The Morgan Stanley Children’s Hospital of NewYork-Presbyterian Columbia University Irving Medical Center, at Broadway and West 165th Street, opens. The campus was built with $120 million, $80 million of which was donated by the Morgan Stanley corporation and its employees. Morgan Stanley also contributed a lead gift for a new adult emergency department at NewYork-Presbyterian Columbia University Irving Medical Center.

2004

Dr. Richard Axel of Columbia University College of Physicians and Surgeons and his post-graduate student Linda Buck receive a Nobel Prize for their groundbreaking research on the human sense of smell and how humans distinguish between thousands of different smells.

2010

The state-of-the-art Vivian and Seymour Milstein Family Heart Center opens at NewYork-Presbyterian Columbia University Irving Medical Center.
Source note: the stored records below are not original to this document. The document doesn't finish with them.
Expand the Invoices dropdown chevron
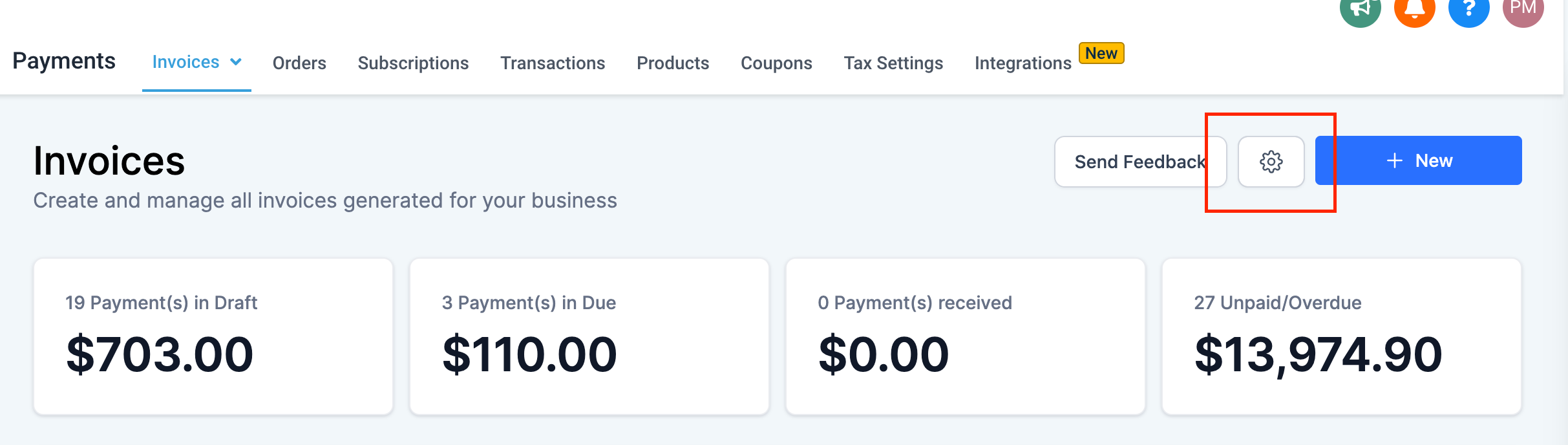Image resolution: width=1568 pixels, height=445 pixels. click(236, 62)
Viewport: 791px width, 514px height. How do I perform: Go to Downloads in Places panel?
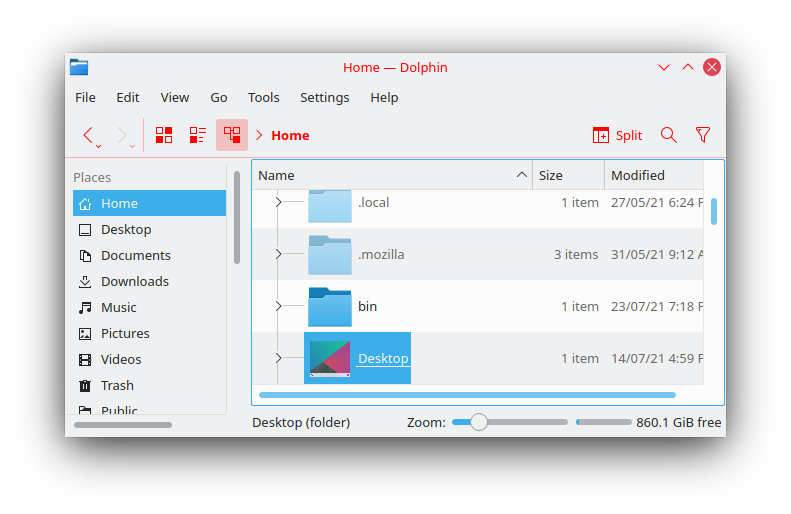134,281
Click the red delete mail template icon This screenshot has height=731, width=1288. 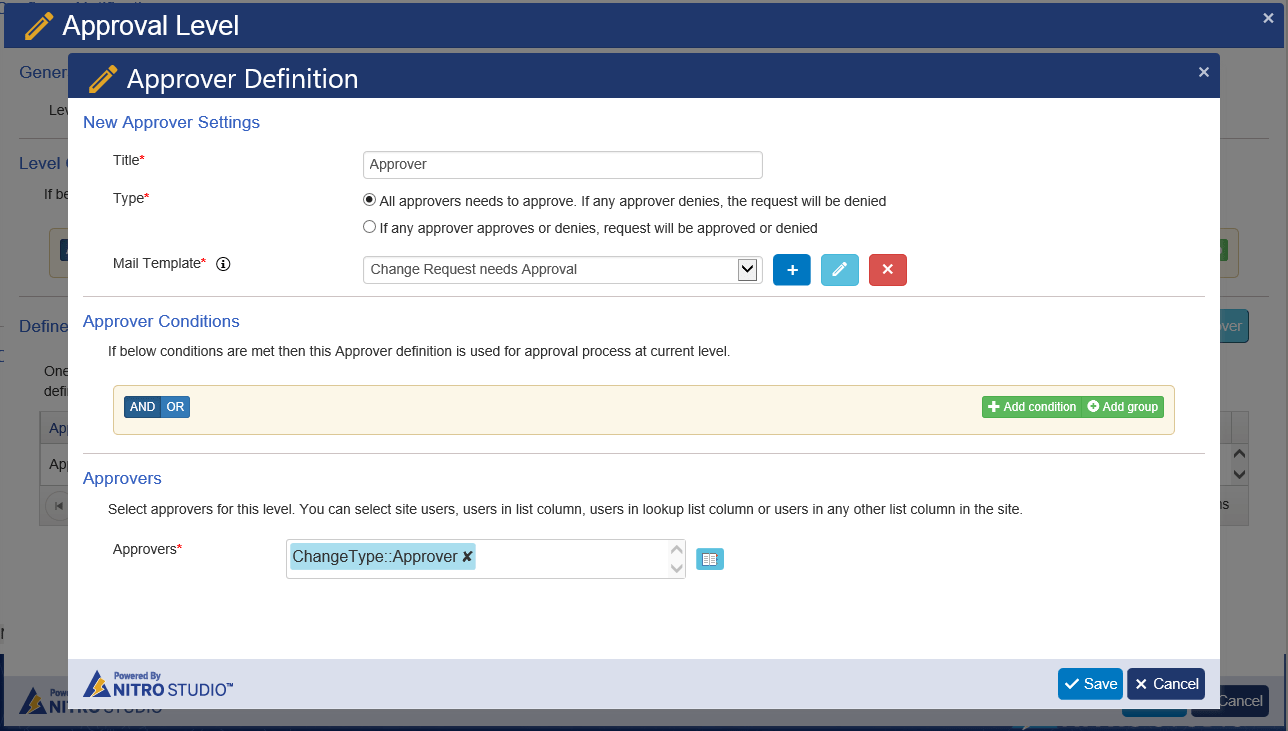887,270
The six-level facility, made possible by a $50 million gift from the Vivian and Seymour Milstein family foundations, offers comprehensive heart care services from NewYork-Presbyterian’s world-renowned physicians, making it one of the world’s top cardiac care centers.

2014

NewYork-Presbyterian Hospital and Lawrence Hospital Center establish a new relationship aimed at improving care for patients in Westchester. Lawrence Hospital Center is renamed NewYork-Presbyterian Lawrence Hospital. It marks the official beginning of a new overall regional strategy for the organization. NewYork-Presbyterian has since expanded its presence in Hudson Valley, Queens, and Brooklyn.

2014

NewYork-Presbyterian breaks ground on The David H. Koch Center across the street from the hospital’s Upper East Side location on York Avenue. Supported by a $100 million gift from David Koch, the largest in the hospital’s history, the 750,000-square-foot, world-class ambulatory healthcare facility and outpatient center will offer personalized, integrated care in a technologically sophisticated environment when it opens in 2018.

2015

NewYork-Presbyterian firmly establishes itself as an integrated academic health care delivery network, comprising four divisions: NewYork-Presbyterian Hospital is ranked No. 1 in the New York metropolitan area and No. 6 in the nation by U.S. News & World Report; NewYork-Presbyterian Regional Hospital Network comprises leading hospitals in the New York metro area; NewYork-Presbyterian Physician Services connects medical experts with patients in their communities; and NewYork-Presbyterian Community and Population Health include ambulatory care network sites, community care initiatives, and health care quality programs.

2016

NewYork-Presbyterian, in collaboration with Columbia University Medical Center, Weill Cornell Medicine, and NYC Health + Hospitals/Harlem, is awarded a grant from the NIH for approximately $4 million to enroll participants in the Cohort Program of President Barack Obama’s Precision Medicine Initiative (PMI) — a large-scale research effort to improve our ability to prevent and treat disease based on individual differences in lifestyle, environment, and genetics. The institutions are selected in part for their diverse patient population and cutting-edge precision medicine capabilities.

2017

NewYork-Presbyterian/Columbia University Medical Center celebrates 60 years of open heart surgery. In 1956, Dr. George Humphreys performed the institution’s first open heart operation on a child with a congenital heart defect. Today, NewYork-Presbyterian/Columbia University Medical Center performs more than 2,200 open heart surgeries annually and has performed tens of thousands of such procedures since the program’s inception.